Describing the Motion of a Single Melody

When describing the motion of a single melody we look at two things:

  • The intervals between the notes of the melody
  • The direction in pitch of the melodic line

Let’s first take a look at the two ways we describe the size of an interval in a melody by looking at stepwise and skipwise motion.

Stepwise motion

If a melody moves between two neighboring notes, like G and A, or G and F# this is called a step.

The notes can be a semitone (half step) or tone (whole step) apart, as long as they are next to each other. 

Stepwise motion examples

This type of melodic motion between notes that are steps apart is called stepwise or conjunct motion.

An example of a stepwise melody would be a major scale as every note is a semitone or a tone above or below the previous note.

Skipwise Motion

Motion can also be between two notes that do not neighbor each other, like G and B, or G and E. This is called a skip.

Any interval greater than a major second is considered a skip.

Skipwise motion examples

This type of motion between skips is called skipwise or disjunct motion.

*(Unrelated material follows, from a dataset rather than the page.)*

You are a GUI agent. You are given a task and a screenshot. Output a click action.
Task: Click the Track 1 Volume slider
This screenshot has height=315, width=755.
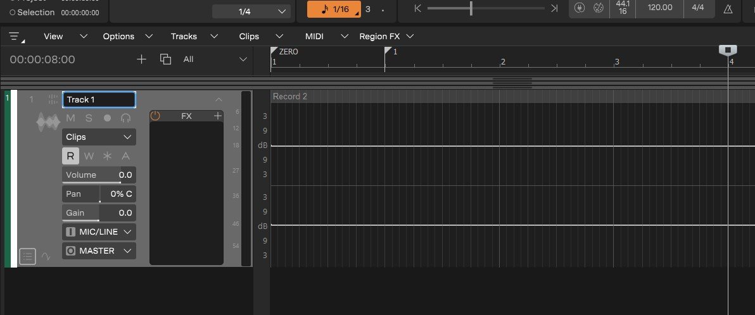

An example of a stepwise melody would be an arpeggio as every note is an interval greater than a major 2nd above or below the previous note.

Direction Of The Melody

The other way we describe motion in a single melodic line is whether the melody is going from a low note to a higher note, or from a high note to a lower note.

When it’s going from a low note to a high note then that melody is ascending.

And vice versa, when it is going from a high note to a lower note, then that melody is descending.

Both ascending a descending melodic motion can happen through steps, skips, or both.

Describing Motion Between Two Melodies

The section above defines the terms you can use to describe the motion of a single melody.

But, there are also terms to describe the motion between two melodies.

These terms are parallel, similar, contrary, and oblique motion. Let’s take a look at each one with some examples.

Parallel Motion

Parallel motion is when two melodies move in the same direction while keeping the intervals between the notes of each melody the same.

For example, if both melodies are ascending, and one melody is always exactly a 3rd higher than the other, then that is parallel motion. 

Parallel Motion

Similar Motion

Similar motion is very similar to parallel motion with a slight difference.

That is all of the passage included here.